One option would be to re-weigh and re-format compounds in-house. However, this requires significant time, cost, and labour investment. In response to the needs of drug discovery, MolPort partnered with BioAscent in 2016 to provide on-demand, automated, and quality-controlled compound dissolution and customized reformatting services for its customers.

MolPort has since invested in its own reformatting facilities and services, bringing these in-house and making the process for most orders even faster, with simpler logistics. This has helped meet the demands of modern-day drug screening, as well as provide similar advantages to other types of organizations, including research institutions, universities, and biotech companies.MolPort Laboratory services

Rising to old and new challenges

MolPort has significantly streamlined the compound procurement workflow over the past 15 years, creating an easy-to-access, data-driven marketplace for compounds. But it continues to strive to deliver an even better service: “Amazon has been doing next day shipping since 2009, yet scientists must still wait weeks for compounds. In the case of a compound library, consisting of thousands of chemicals, this can extend to months. So, there is still work to do. We believe there is no reason why chemicals can’t be shipped next-day” expressed Imants.

He continues “Getting there will require an industry-wide change in thinking where logistics need to become simpler and faster, and regulations less complex. But we are optimistic that we can be part of the solution. By pro-actively working with suppliers, understanding the challenges to their supply-chain logistics, and devising solutions to overcome such barriers, I think we can continue to streamline chemical acquisition and provide a seamless fulfilment experience.”

Aside from reducing lead times, compound procurement still faces other challenges. Specifically, research into novel compounds has lost momentum since only large companies have the resources to fund such endeavours. Continually expanding the known chemical space is critical to driving forward drug discovery and ultimately, developing better therapeutics.
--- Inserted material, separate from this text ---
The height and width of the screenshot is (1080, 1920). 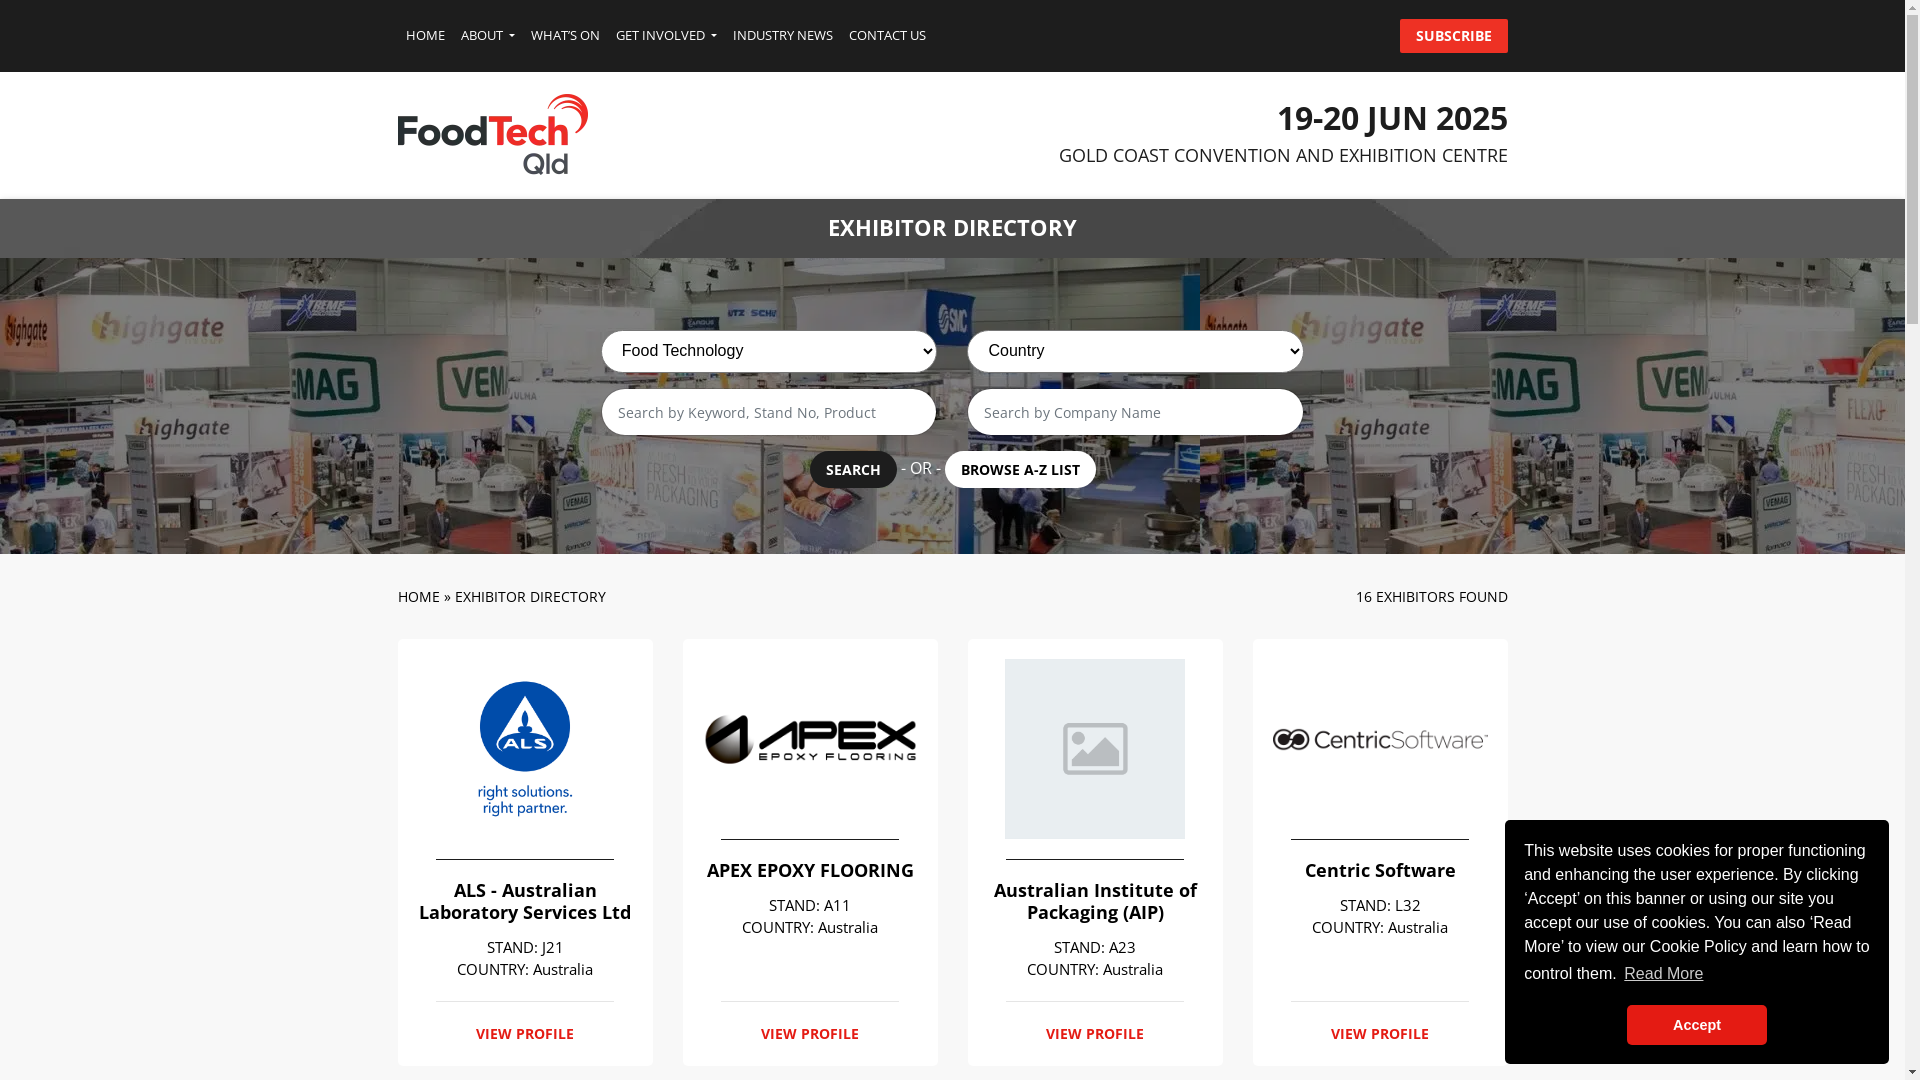 What do you see at coordinates (1454, 36) in the screenshot?
I see `SUBSCRIBE` at bounding box center [1454, 36].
By removing a substantial amount of the bureaucratic and administrative pressures on small enterprises, MolPort helps these companies focus on science and innovation. This will help increase the rate that novel, potentially clinically important compounds get to market. Imants added, “Large suppliers have the resources to funnel into sales and marketing and attend conference shows and exhibitions – activity that is financially prohibitive for smaller enterprises. MolPort has created a platform that levels the playing field for smaller suppliers, where customers can be confident that high-standards are met, all while having access to a large selection and diversity of compounds”.
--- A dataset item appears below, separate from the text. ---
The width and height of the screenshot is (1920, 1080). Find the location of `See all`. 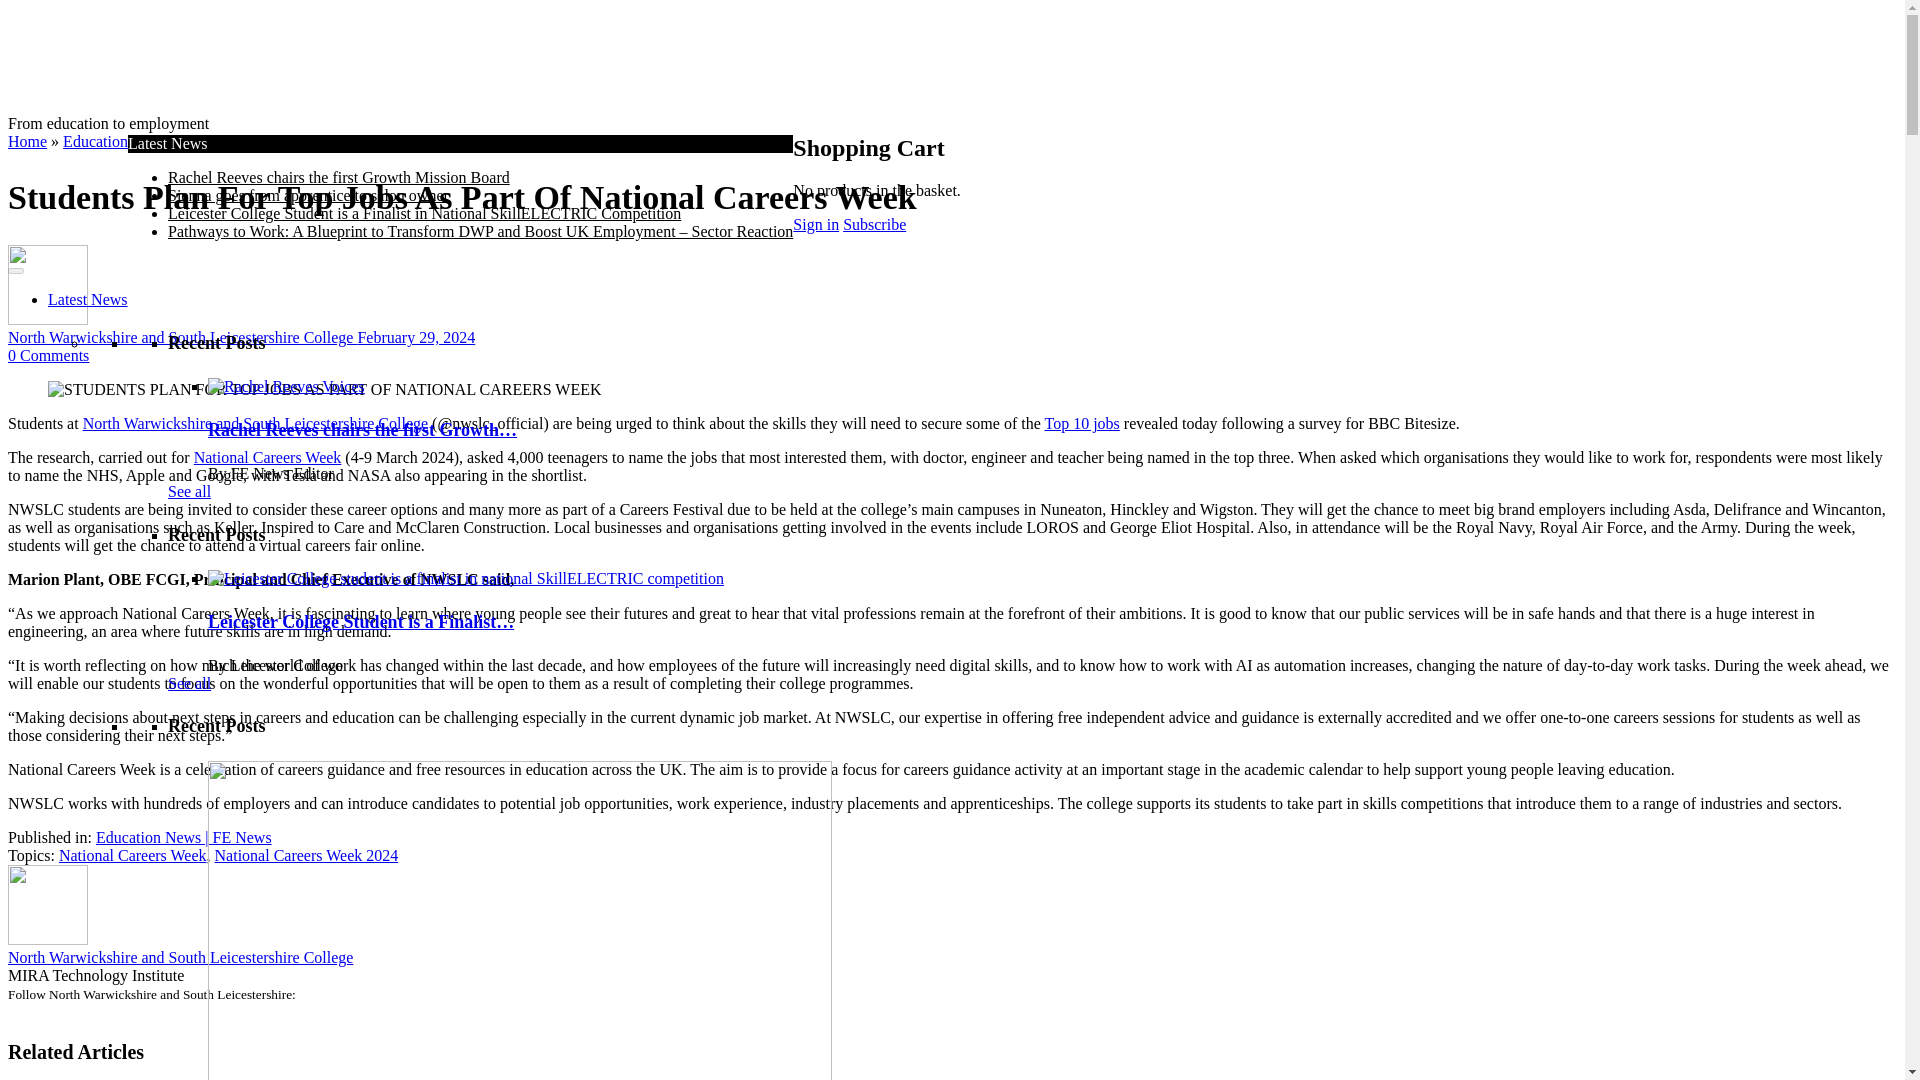

See all is located at coordinates (190, 682).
Simpler, smarter chemical compound sourcing

The drug development industry will inevitably continue to evolve. However, one thing that hasn’t changed in MolPort’s 15-year history is a passion to collaborate with scientists and, in doing so, continually improve the compound sourcing landscape to meet their needs. Janis noted “Not only has MolPort succeeded in streamlining the chemical procurement process, but it has become a reference source for the scientific community. Our database is open-source – allowing scientists to freely access information important to their research. As a result, MolPort is regularly referenced in scientific publications. This fact alone makes our work very rewarding.”

Imants added “The one constant throughout MolPort’s history is our desire to make our client’s project a success.”

The MolPort team has strived for 15 years to make compound sourcing simpler and smarter. The next 15 years will bring new challenges. But with a team as passionate as Janis and Imants, the company will continue to make compound logistics more efficient for millions of scientists around the world.